# Introduction

Let’s review the basic approach we use in genome-wide association mapping.

• We measure both the phenotype, $$y_i$$, of individual $$i$$ and its genotype at a large number of loci, where $$x_{ij}$$ is the individual’s genotype at locus $$j$$.

• We regress phenotype on genotype one locus at a time, using a random effect to correct for phenotypic similarities that reflect relatedness rather than similarity in genotype. $y_i^{(k)} = x_{ij}\beta_j + \phi^{(k)} + \epsilon_i \quad .$

Keep in mind this is a highly idealized schematic of how GWAS analyses are actually done.1 If you want to do GWAS for real, you should take a look at GEMMA (http://www.xzlab.org/software.html) or TASSEL (https://www.maizegenetics.net/tassel). One important way in which what I’ve presented is a simplification is that in a real GWAS analysis, you’d estimate the effects of every locus simultaneously, which raises an interesting problem.

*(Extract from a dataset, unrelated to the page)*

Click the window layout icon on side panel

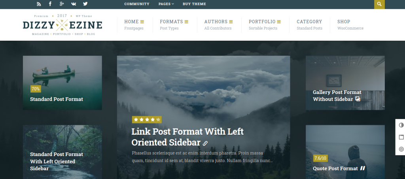click(x=401, y=137)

In a typical GWAS analysis2, you will have measured the phenotype of a few thousand individuals, but you will have genotyped those individuals at several hundred thousand loci. Lango Allen et al. , for example, report results from a large analysis of height variation in humans, 183,727 individuals genotyped at 2,834,208 loci. What’s the problem here?

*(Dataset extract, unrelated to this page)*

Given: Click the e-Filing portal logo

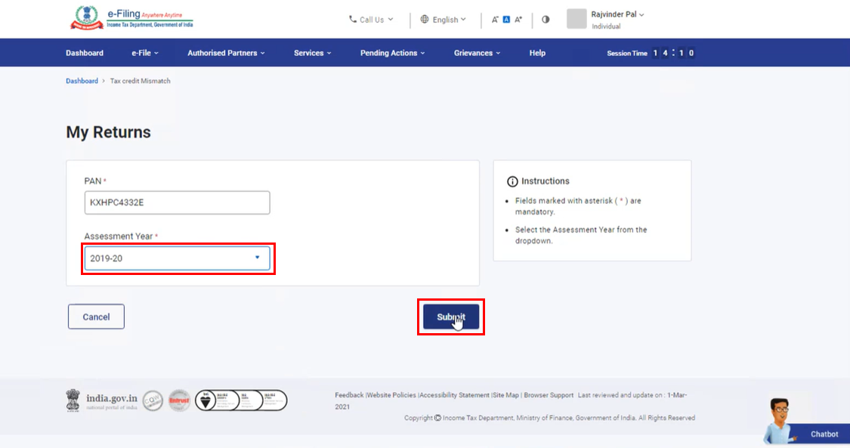Looking at the screenshot, I should pos(131,18).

There are more predictors (loci) than observations (individual phenotypes). If you remember some basic algebra, you’ll remember that you can’t solve a set of linear equations unless you have the same number of equations as unknowns. For example, you can’t solve a set of three equations that has five unknowns. There’s a similar phenomenon in statistics when we’re fitting a linear regression. In statistics we don’t “solve” an equation. We find the best fit in a regression, and we can do so in a reasonable way so long as the number of observations exceeds the number of variables included in our regression. To put a little mathematical notation to it, if $$n$$ is the number of observations and $$p$$ is the number of regression parameters we hope to estimate, life is good (meaning that we can estimate the regression parameters) so long as $$n > p$$.3 The typical situation we encounter in GWAS is that $$n < p$$, which means we have to be really sneaky. Essentially what we do is that we find a way for the data to tell us that a lot of the parameters don’t matter and we fit a regression only to the ones that do, and we set things up so that the remaining number of parameters is less than $$n$$. If that all sounds a little hoky, trust me it isn’t. There are good ways to do it and good statistical justification for doing it4, but the mathematics behind it gets pretty hairy, which is why you want to use GEMMA or TASSEL for a real GWAS. We’ll ignore this part of the challenge associated with GWAS and focus on another one: complex traits often are influenced by a very large nubmer of loci. That is, after all, why we started studying quantitative genetics in the first place.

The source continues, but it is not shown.